HOW TO COMPLETE THIS TASK
Copy all lines holding the word "computer" from the entries.

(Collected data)
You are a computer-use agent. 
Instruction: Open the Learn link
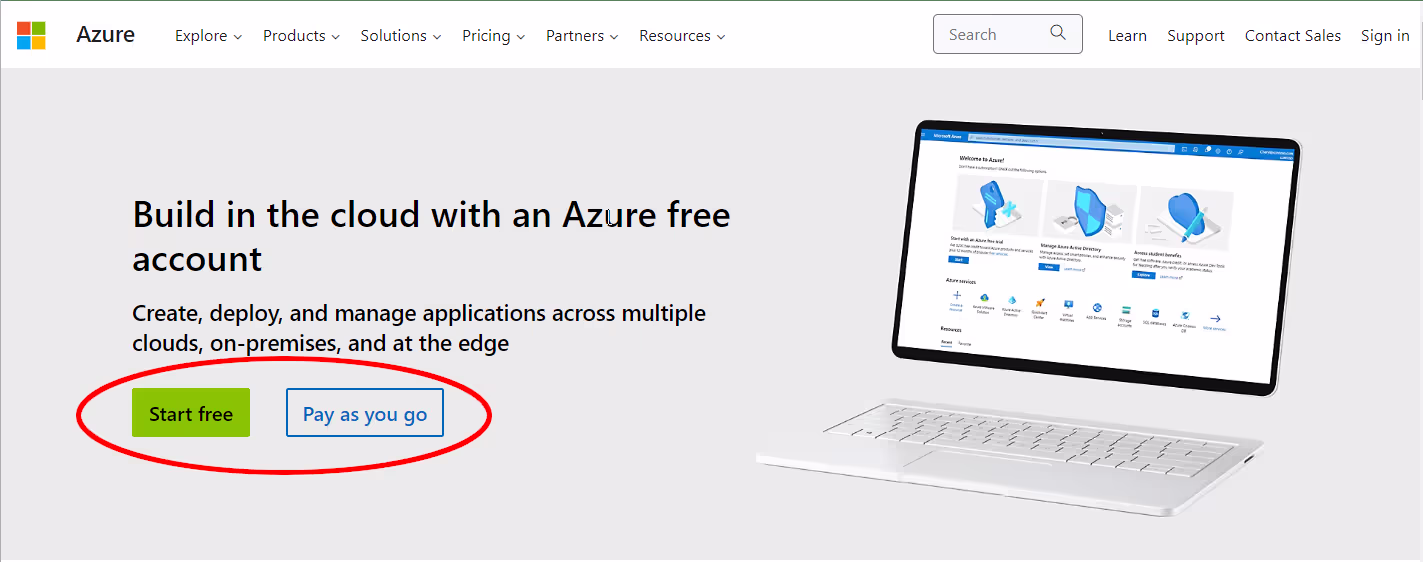tap(1127, 35)
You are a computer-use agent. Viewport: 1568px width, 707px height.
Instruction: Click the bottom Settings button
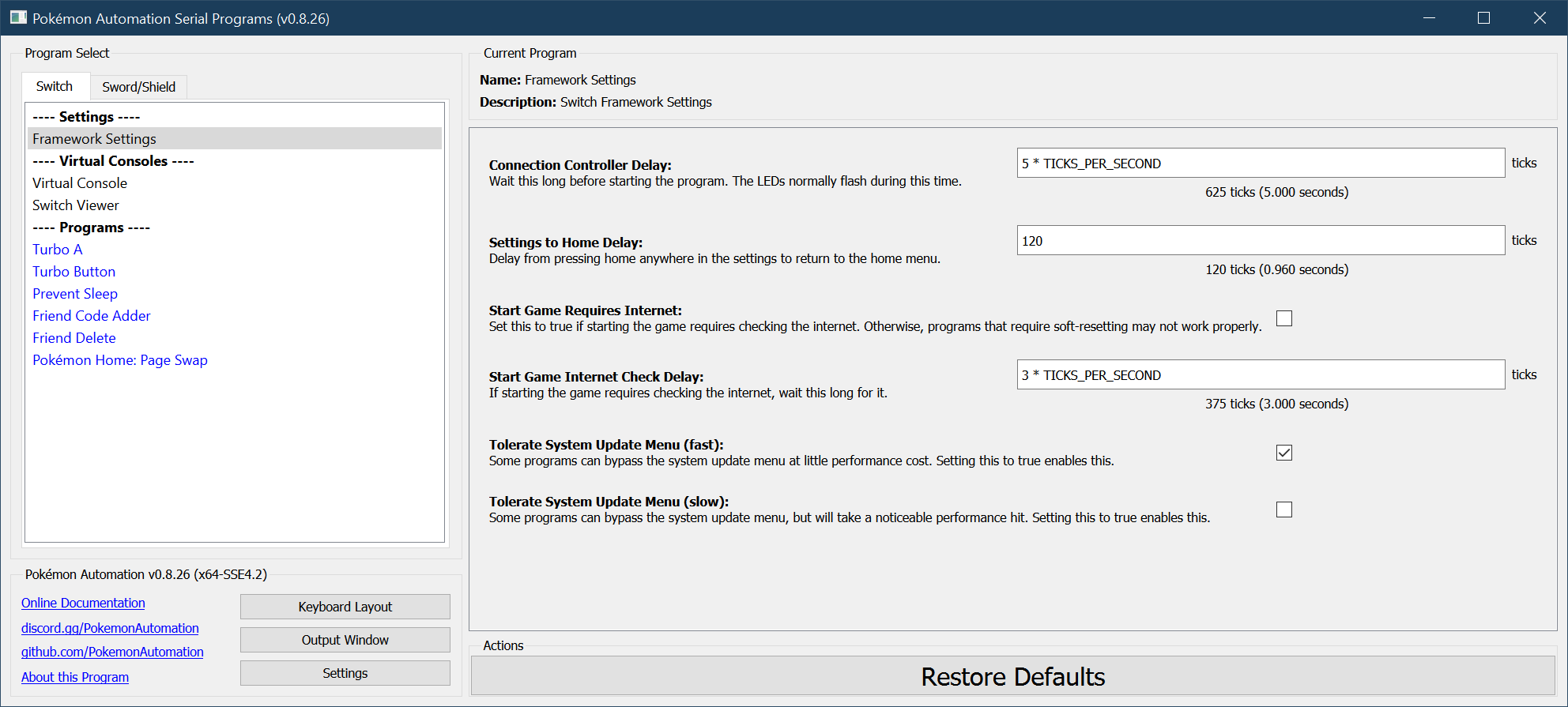click(x=345, y=673)
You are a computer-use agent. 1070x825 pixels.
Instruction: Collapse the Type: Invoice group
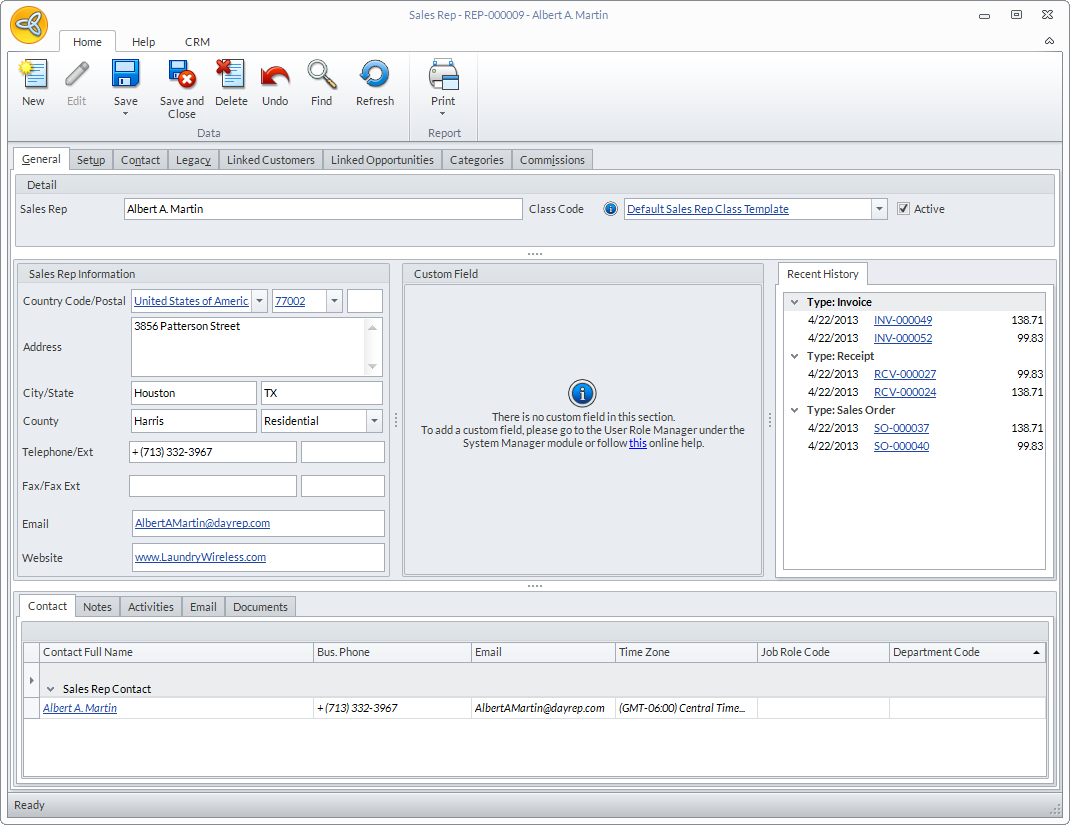(x=794, y=302)
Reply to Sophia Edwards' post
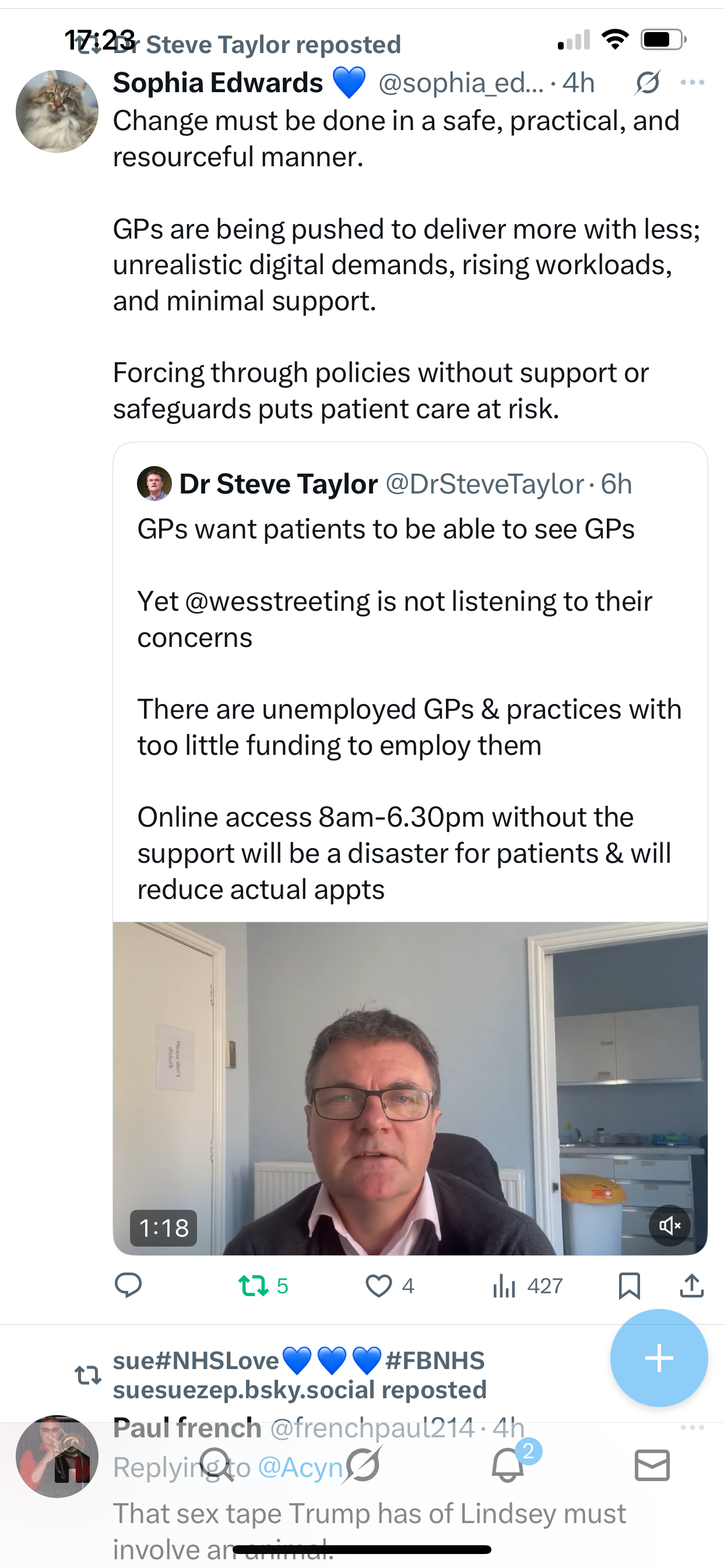Image resolution: width=724 pixels, height=1568 pixels. tap(128, 1286)
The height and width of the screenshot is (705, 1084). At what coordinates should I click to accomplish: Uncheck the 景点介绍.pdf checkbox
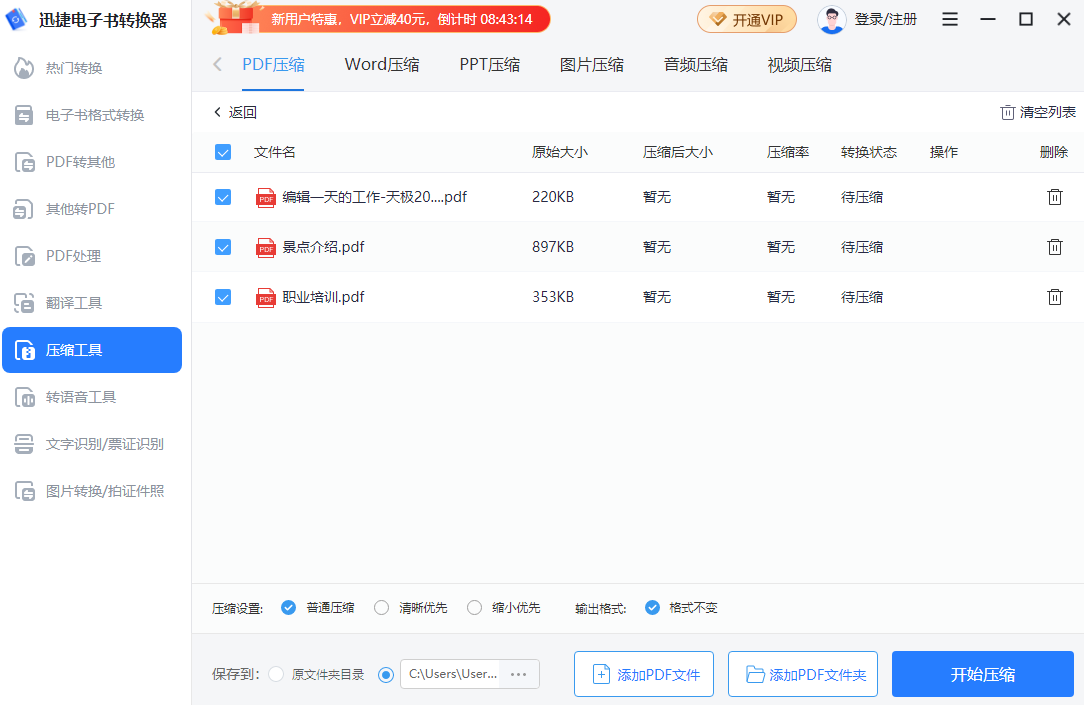click(x=223, y=247)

ANSWER SPACE
You are a computer-use agent. 
You are a computer-use agent. Viewport: 1568px width, 707px height.
You are a computer-use agent. 1070x825 pixels.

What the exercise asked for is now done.